# A Single-Clock-Phase Sense Amplifier Architecture with 9x Smaller Clock-to-Q Delay Compared to the StrongARM & 6.3dB Lower Noise Compared to Double-Tail

Xiaohui Lin, Mohamed Megahed, and Tejasvi Anand

Oregon State University, Corvallis, OR 97331, USA, email: linxiao@oregonstate.edu

## Abstract

A single-clock-phase sense amplifier architecture with a strong regeneration is proposed. Designed in 22nm FinFET, the proposed architecture has a 9x smaller  $t_{CQ}$  delay compared to the conventional StrongARM latch and 6.3dB lower input referred noise compared to the Double-Tail architecture for similar input transistor size and power consumption.

**Keywords:** Sense amplifier, slicer, clocked comparator.

## Introduction

Fast decision-making sense amplifier (SA) is a critical component in high-speed wireline links and high-speed analog-to-digital converters. The speed of decision-making is defined as the delay between the clock triggering edge to the valid output, namely clock-to-Q delay or  $t_{CQ}$ . Conventional StrongARM latch architecture (Fig. 1) suffers from large  $t_{CQ}$  delay due to (a) it requires two phases of common-mode (CM) discharge before entering regeneration phase [1], and (b) the input pair causes the degeneration on the cross-coupled NMOS pair [2], which thus prolongs the regeneration time.

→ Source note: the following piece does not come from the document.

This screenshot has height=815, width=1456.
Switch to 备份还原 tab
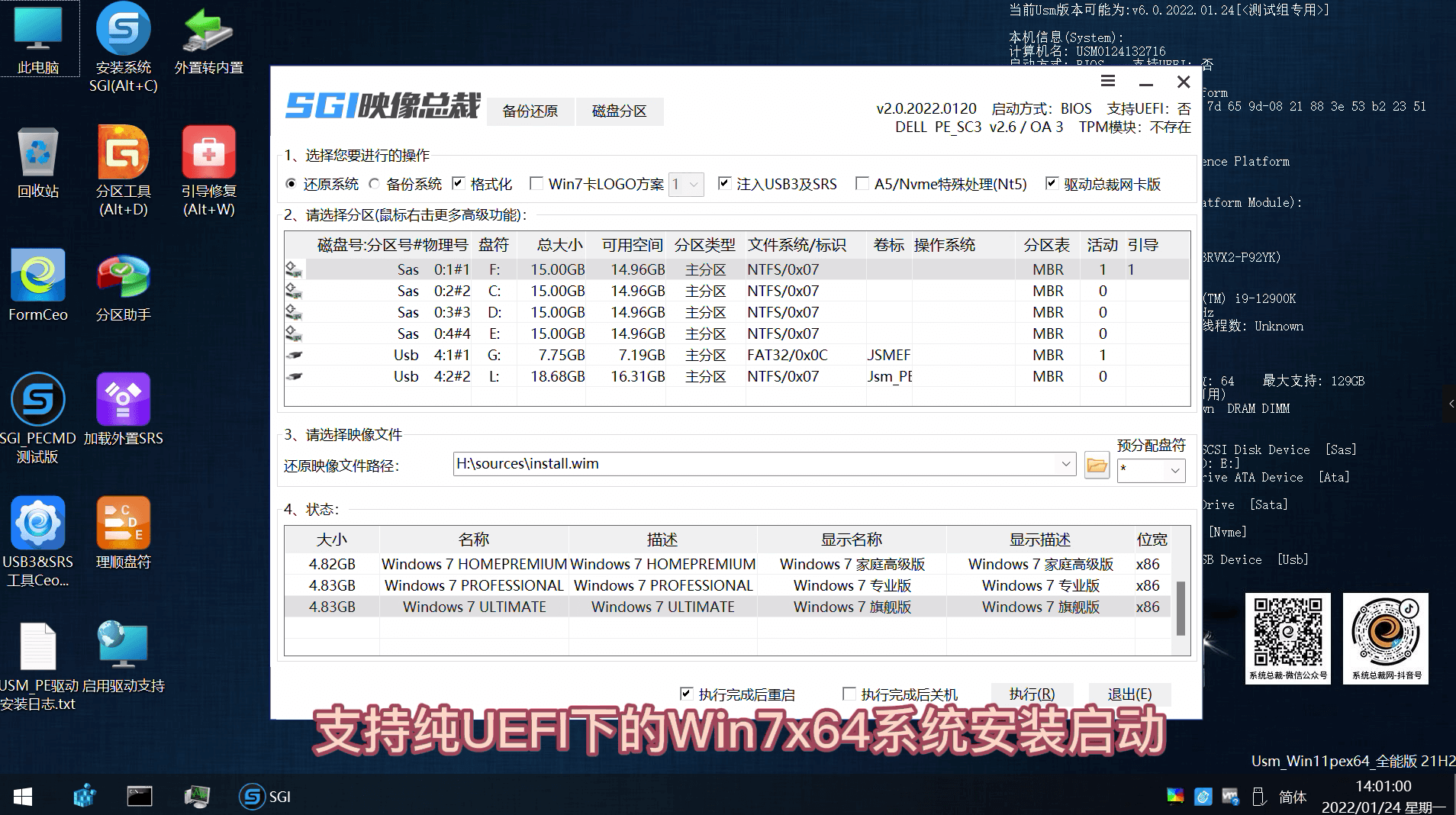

The improved two-stage sense amplifier architectures such as Double-Tail comparator [3] and Elzakker latch [4] can reduce  $t_{CQ}$ . However, this  $t_{CQ}$  reduction comes at the cost of using two clock phases instead of one, which requires a stricter timing of the clock phases. Moreover, as discussed in [5], the Double-Tail latch suffers from higher input referred noise. In view of these limitations, we propose a single-stage, single-clock-phase sense amplifier architecture (Fig. 1), with averaged  $t_{CQ}$  9x smaller compared to the StrongARM latch (across 5 chips), similar and even smaller  $t_{CQ}$  compared to the double-clock-phase architectures [3][4]. The measured input referred noise of the proposed architecture is comparable to StrongARM and 6.3dB lower than Double-Tail architecture.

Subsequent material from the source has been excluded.